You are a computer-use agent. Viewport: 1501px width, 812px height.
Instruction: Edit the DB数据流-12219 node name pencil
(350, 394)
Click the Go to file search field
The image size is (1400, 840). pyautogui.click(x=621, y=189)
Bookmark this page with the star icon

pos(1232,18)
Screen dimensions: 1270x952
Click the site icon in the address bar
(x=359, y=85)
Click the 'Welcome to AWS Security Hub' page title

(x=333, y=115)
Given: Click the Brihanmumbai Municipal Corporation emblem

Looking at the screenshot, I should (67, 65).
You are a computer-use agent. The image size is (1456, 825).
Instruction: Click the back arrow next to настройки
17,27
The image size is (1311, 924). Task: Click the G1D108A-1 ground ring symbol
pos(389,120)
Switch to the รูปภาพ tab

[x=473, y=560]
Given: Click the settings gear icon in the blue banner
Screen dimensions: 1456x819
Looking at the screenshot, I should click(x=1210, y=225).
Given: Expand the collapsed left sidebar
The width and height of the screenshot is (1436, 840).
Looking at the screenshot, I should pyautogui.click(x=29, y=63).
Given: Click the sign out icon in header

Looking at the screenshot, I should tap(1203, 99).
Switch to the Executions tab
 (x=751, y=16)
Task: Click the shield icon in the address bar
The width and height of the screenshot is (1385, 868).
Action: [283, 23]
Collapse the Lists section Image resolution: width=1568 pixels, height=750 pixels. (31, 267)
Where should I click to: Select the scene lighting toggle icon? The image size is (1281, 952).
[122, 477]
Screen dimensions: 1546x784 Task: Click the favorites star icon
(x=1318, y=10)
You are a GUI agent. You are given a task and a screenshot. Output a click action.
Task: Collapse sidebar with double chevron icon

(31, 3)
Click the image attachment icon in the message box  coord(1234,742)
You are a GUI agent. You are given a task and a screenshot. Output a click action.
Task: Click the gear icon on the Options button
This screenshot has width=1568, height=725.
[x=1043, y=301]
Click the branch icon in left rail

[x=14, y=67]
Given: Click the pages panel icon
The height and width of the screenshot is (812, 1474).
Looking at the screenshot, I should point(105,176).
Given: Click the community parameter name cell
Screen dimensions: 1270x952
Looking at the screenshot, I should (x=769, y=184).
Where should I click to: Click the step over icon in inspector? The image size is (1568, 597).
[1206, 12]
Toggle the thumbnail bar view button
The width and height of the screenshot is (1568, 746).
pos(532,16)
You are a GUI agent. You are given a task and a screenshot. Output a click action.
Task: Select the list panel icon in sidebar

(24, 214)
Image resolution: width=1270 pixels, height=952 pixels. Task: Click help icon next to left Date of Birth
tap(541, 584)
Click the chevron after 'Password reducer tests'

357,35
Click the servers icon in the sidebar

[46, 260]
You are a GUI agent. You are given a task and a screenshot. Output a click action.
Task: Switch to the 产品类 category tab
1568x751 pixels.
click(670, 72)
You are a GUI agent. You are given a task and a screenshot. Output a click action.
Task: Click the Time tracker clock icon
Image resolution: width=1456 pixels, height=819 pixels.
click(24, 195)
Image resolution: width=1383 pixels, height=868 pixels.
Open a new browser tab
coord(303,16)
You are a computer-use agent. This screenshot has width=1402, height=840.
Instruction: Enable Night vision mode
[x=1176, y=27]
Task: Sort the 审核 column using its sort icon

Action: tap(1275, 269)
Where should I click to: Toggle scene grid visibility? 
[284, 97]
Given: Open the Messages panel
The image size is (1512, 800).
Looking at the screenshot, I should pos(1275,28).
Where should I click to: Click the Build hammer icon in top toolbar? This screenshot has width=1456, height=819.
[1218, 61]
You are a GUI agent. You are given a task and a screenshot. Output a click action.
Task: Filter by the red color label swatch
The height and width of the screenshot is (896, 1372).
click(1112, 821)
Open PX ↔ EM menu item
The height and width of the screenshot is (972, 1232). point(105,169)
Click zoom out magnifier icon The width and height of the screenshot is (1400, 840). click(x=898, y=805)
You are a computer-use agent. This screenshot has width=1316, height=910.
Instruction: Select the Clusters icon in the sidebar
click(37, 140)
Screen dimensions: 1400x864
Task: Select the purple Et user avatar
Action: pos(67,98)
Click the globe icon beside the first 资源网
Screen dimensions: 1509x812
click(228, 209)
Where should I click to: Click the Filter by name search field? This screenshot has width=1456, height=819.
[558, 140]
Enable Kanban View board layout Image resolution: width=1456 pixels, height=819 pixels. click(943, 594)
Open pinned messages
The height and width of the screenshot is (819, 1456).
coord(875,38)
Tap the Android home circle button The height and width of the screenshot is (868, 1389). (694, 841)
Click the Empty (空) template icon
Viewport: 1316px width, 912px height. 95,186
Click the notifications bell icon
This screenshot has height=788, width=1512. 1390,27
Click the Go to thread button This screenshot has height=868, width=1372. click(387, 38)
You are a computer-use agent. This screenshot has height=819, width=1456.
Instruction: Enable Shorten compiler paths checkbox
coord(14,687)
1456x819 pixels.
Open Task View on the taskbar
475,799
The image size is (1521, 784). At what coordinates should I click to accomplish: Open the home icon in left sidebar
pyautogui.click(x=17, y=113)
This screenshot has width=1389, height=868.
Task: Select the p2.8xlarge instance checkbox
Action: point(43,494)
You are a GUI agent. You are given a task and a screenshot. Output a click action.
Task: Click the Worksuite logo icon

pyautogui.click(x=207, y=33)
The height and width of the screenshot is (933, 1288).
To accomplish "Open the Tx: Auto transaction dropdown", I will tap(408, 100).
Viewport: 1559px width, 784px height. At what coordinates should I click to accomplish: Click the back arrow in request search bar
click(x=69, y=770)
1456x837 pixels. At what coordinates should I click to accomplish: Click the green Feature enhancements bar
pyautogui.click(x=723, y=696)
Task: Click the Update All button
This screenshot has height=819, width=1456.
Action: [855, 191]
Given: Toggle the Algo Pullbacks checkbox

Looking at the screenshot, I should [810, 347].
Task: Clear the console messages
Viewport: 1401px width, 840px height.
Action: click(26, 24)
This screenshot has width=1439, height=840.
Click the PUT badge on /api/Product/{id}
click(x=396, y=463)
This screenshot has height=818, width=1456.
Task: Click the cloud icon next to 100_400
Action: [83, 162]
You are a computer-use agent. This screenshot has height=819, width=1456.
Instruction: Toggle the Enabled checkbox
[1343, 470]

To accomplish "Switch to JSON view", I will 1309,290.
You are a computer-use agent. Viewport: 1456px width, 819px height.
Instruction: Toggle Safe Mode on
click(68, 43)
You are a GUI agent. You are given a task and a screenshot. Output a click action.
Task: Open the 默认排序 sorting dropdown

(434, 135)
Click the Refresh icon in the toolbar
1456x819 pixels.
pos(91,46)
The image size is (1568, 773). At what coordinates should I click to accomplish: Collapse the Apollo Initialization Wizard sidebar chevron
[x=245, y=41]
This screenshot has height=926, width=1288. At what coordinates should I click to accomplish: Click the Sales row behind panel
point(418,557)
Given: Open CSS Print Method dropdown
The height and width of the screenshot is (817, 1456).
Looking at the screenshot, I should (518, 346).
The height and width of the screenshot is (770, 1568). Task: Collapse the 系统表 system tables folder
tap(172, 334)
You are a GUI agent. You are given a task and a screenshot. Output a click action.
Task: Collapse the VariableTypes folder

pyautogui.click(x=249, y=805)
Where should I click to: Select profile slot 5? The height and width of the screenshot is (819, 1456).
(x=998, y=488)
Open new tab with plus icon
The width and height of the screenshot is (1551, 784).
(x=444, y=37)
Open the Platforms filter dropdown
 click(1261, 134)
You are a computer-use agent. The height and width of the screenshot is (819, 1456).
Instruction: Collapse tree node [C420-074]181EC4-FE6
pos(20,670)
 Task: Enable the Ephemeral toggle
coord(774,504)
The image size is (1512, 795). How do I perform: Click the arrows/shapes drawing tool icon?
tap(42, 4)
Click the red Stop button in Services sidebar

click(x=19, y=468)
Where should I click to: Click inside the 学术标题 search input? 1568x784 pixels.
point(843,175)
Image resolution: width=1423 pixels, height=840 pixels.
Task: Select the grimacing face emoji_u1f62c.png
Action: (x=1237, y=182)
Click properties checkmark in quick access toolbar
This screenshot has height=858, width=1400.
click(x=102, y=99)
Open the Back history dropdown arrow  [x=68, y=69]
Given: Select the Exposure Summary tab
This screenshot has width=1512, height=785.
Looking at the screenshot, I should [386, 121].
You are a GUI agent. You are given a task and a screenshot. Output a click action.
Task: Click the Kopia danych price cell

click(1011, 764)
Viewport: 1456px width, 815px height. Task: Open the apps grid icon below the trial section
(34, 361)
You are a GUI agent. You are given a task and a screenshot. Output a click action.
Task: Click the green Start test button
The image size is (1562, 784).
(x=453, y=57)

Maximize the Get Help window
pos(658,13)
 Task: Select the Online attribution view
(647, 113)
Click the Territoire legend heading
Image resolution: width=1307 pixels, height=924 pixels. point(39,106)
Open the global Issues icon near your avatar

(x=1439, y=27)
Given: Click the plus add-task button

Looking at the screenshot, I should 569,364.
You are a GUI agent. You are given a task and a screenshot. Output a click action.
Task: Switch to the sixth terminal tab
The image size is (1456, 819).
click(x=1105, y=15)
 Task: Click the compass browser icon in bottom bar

┄┄┄┄┄┄┄┄┄┄

- [Prompt]: Retrieve each line of the data in which the word "computer" can be found.

- [Output for this exercise]:
You are a computer-use agent. Viewport: 1501px width, 812px height.
You are a computer-use agent. The image size is (1456, 825).
You are a computer-use agent. This screenshot has width=1402, height=840.
You are a computer-use agent. This screenshot has width=1316, height=910.
You are a computer-use agent. This screenshot has height=819, width=1456.
You are a computer-use agent. This screenshot has height=819, width=1456.
You are a computer-use agent. Viewport: 1456px width, 819px height.
You are a computer-use agent. The height and width of the screenshot is (819, 1456).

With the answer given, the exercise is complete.